Would you please transcribe, exactly as written, the lines of the entries below starting at the one that holds "The image size is (1568, 758)." and ending at the one that holds "1456x819 pixels.", both included?

=== DATA EXTRACTS ===
_ _ _

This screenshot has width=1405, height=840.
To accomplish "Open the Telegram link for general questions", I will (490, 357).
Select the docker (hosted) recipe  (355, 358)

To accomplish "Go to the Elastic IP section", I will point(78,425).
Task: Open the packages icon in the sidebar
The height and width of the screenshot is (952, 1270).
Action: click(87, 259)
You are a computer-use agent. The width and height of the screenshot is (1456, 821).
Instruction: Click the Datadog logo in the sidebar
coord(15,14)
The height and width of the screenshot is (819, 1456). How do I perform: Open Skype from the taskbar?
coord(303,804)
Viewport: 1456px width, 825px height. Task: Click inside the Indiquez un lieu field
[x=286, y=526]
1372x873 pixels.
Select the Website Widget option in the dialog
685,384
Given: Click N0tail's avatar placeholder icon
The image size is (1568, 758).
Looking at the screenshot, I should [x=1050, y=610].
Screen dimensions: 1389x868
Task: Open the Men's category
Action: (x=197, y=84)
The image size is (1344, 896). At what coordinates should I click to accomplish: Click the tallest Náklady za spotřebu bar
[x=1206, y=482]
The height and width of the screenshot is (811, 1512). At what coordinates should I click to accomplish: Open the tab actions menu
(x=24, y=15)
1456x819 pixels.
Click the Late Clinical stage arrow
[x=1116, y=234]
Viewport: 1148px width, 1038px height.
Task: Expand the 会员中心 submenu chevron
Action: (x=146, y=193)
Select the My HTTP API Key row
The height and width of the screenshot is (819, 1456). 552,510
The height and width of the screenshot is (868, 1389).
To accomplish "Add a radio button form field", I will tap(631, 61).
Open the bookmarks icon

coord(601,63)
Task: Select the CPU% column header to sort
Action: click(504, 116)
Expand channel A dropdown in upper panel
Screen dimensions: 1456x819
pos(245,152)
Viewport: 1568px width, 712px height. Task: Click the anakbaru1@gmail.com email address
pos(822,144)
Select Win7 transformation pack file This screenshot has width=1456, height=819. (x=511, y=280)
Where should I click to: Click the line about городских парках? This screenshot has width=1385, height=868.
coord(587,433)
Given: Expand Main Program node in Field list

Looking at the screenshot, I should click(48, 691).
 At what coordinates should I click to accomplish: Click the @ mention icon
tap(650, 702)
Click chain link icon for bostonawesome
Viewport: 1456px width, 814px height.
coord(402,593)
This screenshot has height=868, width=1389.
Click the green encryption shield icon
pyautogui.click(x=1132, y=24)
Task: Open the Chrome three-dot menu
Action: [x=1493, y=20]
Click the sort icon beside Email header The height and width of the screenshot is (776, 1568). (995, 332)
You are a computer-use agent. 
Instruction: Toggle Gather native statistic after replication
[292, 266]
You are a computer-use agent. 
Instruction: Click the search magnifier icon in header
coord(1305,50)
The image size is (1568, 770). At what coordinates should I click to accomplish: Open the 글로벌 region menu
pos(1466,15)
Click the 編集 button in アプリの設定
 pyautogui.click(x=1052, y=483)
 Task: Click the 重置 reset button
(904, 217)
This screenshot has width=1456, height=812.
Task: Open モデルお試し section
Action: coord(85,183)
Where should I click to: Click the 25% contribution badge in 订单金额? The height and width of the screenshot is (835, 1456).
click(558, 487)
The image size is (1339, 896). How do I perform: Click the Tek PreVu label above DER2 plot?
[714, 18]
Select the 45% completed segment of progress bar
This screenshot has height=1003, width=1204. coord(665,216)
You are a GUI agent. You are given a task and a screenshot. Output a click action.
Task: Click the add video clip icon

_ _ _

=== RESULT OF THE TASK ===
The image size is (1568, 758).
Looking at the screenshot, I should [x=1050, y=610].
Screen dimensions: 1389x868
Task: Open the Men's category
Action: (x=197, y=84)
The image size is (1344, 896). At what coordinates should I click to accomplish: Click the tallest Náklady za spotřebu bar
[x=1206, y=482]
The height and width of the screenshot is (811, 1512). At what coordinates should I click to accomplish: Open the tab actions menu
(x=24, y=15)
1456x819 pixels.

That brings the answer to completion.